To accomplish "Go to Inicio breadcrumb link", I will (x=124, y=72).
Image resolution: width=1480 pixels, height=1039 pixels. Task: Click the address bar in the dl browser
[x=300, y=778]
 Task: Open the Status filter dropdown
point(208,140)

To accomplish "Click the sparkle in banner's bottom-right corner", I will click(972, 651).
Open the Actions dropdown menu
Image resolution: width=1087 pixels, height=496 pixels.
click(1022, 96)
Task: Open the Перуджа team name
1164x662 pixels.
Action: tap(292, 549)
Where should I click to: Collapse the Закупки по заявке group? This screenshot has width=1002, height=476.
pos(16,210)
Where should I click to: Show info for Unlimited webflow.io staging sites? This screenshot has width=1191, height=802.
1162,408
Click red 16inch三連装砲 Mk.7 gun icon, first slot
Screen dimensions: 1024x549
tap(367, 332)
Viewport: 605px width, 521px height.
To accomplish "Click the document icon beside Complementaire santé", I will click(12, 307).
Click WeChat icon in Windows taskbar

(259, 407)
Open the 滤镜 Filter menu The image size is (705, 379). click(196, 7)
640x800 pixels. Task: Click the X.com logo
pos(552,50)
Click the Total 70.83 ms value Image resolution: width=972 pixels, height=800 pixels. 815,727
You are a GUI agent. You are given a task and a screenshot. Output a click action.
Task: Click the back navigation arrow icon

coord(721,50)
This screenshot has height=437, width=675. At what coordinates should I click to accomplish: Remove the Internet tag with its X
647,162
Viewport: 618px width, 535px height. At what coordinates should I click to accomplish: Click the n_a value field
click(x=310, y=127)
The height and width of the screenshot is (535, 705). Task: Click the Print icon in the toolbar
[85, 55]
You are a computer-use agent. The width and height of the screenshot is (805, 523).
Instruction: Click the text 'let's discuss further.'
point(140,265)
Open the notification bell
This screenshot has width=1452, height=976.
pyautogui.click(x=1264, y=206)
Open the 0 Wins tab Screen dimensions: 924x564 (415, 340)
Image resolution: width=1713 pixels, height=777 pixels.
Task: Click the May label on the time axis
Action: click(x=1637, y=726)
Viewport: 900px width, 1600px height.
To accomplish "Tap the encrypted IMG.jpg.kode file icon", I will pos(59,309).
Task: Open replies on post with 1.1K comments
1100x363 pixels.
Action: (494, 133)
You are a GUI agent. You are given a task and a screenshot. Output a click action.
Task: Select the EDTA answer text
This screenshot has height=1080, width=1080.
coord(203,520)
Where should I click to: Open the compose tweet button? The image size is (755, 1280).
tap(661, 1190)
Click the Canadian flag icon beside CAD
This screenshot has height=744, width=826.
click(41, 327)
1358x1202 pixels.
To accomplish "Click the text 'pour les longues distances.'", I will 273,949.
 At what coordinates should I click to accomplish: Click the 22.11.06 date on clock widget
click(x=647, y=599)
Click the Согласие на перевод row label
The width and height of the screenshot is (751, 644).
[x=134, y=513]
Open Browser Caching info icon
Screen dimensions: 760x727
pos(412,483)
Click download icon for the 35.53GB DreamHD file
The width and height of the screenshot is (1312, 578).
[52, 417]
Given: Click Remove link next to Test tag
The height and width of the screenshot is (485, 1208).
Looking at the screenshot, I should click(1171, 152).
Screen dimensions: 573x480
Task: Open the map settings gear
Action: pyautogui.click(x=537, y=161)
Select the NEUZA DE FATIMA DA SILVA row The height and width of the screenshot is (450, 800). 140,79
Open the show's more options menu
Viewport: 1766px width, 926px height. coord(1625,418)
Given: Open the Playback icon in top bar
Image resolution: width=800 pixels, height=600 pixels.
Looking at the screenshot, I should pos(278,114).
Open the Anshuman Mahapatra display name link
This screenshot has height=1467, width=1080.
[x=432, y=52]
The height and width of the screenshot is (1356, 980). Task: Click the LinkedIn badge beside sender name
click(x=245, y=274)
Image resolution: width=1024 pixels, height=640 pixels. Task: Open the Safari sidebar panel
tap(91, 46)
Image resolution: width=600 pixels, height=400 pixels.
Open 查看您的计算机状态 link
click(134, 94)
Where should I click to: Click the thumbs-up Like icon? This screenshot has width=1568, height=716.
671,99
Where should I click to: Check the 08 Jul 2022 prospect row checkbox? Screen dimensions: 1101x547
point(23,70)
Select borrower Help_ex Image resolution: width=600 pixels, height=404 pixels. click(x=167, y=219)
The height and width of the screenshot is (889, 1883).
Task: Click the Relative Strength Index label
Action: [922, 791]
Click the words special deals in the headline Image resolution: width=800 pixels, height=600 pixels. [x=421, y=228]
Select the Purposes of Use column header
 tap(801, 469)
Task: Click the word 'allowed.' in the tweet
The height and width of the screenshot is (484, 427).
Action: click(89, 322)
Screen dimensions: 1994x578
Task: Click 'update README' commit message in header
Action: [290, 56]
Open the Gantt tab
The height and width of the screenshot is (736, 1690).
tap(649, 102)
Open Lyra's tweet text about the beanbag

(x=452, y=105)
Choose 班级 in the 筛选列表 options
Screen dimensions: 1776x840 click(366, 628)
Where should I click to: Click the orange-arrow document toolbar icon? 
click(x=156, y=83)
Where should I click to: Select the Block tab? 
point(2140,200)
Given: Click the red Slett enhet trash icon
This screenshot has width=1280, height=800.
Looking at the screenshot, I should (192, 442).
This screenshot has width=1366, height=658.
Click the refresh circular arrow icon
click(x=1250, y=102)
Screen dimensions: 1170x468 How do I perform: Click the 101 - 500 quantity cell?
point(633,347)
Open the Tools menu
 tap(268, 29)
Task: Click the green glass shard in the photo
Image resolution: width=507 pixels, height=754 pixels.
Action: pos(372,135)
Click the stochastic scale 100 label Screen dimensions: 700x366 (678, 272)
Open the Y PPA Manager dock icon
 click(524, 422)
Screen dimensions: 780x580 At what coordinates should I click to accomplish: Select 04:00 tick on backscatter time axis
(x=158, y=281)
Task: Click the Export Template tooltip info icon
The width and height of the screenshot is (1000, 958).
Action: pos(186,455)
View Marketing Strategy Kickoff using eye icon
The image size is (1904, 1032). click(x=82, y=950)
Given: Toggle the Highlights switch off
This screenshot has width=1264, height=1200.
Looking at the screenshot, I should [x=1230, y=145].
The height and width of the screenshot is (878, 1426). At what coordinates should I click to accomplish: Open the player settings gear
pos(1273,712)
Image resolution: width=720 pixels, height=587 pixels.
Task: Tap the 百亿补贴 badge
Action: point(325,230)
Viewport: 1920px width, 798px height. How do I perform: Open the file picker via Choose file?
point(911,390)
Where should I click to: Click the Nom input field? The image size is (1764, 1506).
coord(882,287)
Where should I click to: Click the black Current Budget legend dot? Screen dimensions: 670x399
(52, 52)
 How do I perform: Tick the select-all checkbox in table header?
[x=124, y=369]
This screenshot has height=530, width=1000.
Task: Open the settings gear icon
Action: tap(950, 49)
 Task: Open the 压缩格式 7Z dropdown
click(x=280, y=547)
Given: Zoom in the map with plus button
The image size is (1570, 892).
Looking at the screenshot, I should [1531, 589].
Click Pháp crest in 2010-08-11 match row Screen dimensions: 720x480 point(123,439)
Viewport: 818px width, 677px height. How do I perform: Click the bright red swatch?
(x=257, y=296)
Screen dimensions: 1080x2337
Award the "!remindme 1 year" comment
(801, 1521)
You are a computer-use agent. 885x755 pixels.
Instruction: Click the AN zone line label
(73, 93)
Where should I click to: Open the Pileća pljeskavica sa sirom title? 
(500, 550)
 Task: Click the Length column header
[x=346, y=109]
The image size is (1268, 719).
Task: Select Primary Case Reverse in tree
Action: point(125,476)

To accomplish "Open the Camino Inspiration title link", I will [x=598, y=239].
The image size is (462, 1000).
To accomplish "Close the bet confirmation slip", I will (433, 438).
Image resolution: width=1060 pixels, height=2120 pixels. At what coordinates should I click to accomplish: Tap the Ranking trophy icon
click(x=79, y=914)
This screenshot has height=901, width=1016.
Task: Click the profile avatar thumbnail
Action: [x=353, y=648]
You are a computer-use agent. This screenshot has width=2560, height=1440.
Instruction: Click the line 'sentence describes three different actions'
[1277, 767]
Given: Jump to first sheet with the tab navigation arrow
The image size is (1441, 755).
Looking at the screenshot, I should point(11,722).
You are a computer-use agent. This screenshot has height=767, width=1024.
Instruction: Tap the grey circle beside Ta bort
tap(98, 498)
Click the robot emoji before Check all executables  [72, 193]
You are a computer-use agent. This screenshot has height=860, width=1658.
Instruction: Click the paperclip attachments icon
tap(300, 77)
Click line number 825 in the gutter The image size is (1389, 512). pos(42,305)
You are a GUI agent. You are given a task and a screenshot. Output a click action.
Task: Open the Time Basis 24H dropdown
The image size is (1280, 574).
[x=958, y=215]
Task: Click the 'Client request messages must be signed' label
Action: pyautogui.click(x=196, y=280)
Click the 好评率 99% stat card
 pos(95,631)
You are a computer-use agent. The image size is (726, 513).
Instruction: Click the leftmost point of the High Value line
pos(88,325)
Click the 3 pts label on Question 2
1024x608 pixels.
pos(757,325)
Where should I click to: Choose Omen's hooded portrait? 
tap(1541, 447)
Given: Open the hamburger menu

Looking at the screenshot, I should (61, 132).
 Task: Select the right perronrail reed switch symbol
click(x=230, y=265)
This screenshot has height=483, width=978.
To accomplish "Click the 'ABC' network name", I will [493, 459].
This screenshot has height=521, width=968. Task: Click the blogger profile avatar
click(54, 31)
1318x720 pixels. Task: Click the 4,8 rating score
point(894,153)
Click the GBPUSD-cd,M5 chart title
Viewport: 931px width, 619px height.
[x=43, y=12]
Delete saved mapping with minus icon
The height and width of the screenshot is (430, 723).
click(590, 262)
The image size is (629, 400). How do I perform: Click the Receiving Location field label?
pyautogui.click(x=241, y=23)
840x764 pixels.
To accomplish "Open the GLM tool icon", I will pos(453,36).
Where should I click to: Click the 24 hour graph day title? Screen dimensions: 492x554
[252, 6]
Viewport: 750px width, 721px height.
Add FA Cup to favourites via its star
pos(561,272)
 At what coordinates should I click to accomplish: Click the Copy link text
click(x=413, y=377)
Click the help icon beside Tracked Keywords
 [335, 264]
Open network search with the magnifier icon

· · · · · · ·

▸ **Directions for this task**
Output exactly the lines of the material above from the one containing "Viewport: 605px width, 521px height." up to and including the one containing "You are a computer-use agent. The width".

▸ **Your response**
Viewport: 605px width, 521px height.
To accomplish "Click the document icon beside Complementaire santé", I will click(12, 307).
Click WeChat icon in Windows taskbar

(259, 407)
Open the 滤镜 Filter menu The image size is (705, 379). click(196, 7)
640x800 pixels. Task: Click the X.com logo
pos(552,50)
Click the Total 70.83 ms value Image resolution: width=972 pixels, height=800 pixels. 815,727
You are a GUI agent. You are given a task and a screenshot. Output a click action.
Task: Click the back navigation arrow icon

coord(721,50)
This screenshot has height=437, width=675. At what coordinates should I click to accomplish: Remove the Internet tag with its X
647,162
Viewport: 618px width, 535px height. At what coordinates should I click to accomplish: Click the n_a value field
click(x=310, y=127)
The height and width of the screenshot is (535, 705). Task: Click the Print icon in the toolbar
[85, 55]
You are a computer-use agent. The width and height of the screenshot is (805, 523).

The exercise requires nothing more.